Dans l’affaire «Grande Mosquée de Paris contre Michel Houellebecq» – le recteur et l'écrivain sont tous deux sous protection policière –, il n'y a guère de gagnant. La controverse s'inscrit «dans une France de plus en plus atomisée par ses haines intestines», constate Le Parisien.
Surtout, relève Jean-Yves Camus, codirecteur de l'Observatoire des radicalités politiques de la Fondation Jean-Jaurès, joint par watson, «ce que dit Michel Houellebecq avec ses mots, d’autres l’ont dit avant lui». Le politologue français renvoie aux paroles prononcées en 2016 devant une commission parlementaire par le patron à l’époque de la Direction générale de la sécurité intérieure (DGSI), Patrick Calvar:
«Cette confrontation (réd: voulue notamment par l'ultradroite), je pense qu'elle va avoir lieu, poursuivait Patrick Calvar, toujours cité par Le Figaro. Encore un ou deux attentats et elle adviendra. Il nous appartient donc d'anticiper et de bloquer tous ces groupes qui voudraient, à un moment ou à un autre, déclencher des affrontements intercommunautaires.»

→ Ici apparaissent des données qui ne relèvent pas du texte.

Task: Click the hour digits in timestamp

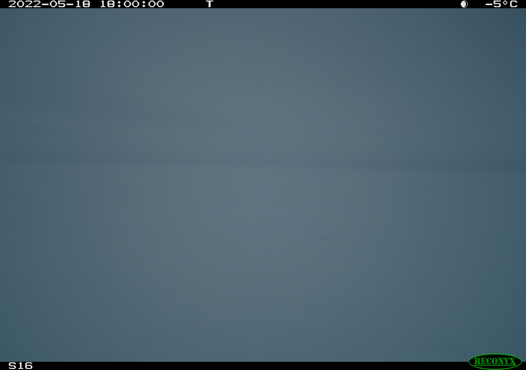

Dans un tweet en deux parties publié jeudi à 16h52, la Grande Mosquée de Paris annonce donc suspendre son dépôt de plainte contre l'écrivain. L'explication donnée est la suivante:
Le recteur @ChemsHafiz a rencontré ce matin Michel Houellebecq, qui reconnaît "que les paragraphes concernés sont ambigus. Je les remplacerai donc, dans l'édition à venir, par des paragraphes explicitant mieux mon propos, et qui, je l'espère, ne heurteront pas les musulmans." 1/2
— Grande Mosquée de Paris (@mosqueedeparis) January 5, 2023
Michel Houellebecq dit s'engager à modifier les passages litigieux de son entretien avec Michel Onfray. Pourquoi cette volte-face? Les services du gouvernement sont-ils intervenus? Selon Le Figaro, le grand rabbin de France, Haïm Korsia, a pris l'initiative d'une rencontre, jeudi matin, entre les deux hommes. Peut-être fallait-il à tout prix éviter le spectacle d'une déchirure entre le romancier et le recteur de la Grande Mosquée de Paris, l'un incarnant une liberté d'expression contre laquelle l'islam ne devait surtout pas l'emporter judiciairement, l'autre portant sur ses épaules l'espoir d'un islam de France débarrassé du poids de l'islamisme. La raison d'Etat se serait donc imposée.
L'action en justice contre le chroniqueur de CNews Jean-Claude Dassier, elle, suit son cours. L'ancien directeur de l'information de TF1 et ex-dirigeant de l'Olympique de Marseille fait face à trois plaintes pour «injure publique» et «provocation à la discrimination, à la haine ou à la violence». En cause, ses propos tenus le 27 décembre sur CNews dans l'émission «La Belle Equipe», qui portait ce jour-là sur «La violence des jeunes. Comment dire stop?». C'est à cette occasion, rappelle Le Point, que Jean-Claude Dassier avait déclaré: «Les musulmans, ils s'en foutent de la République, ils ne savent même pas ce que le mot veut dire.»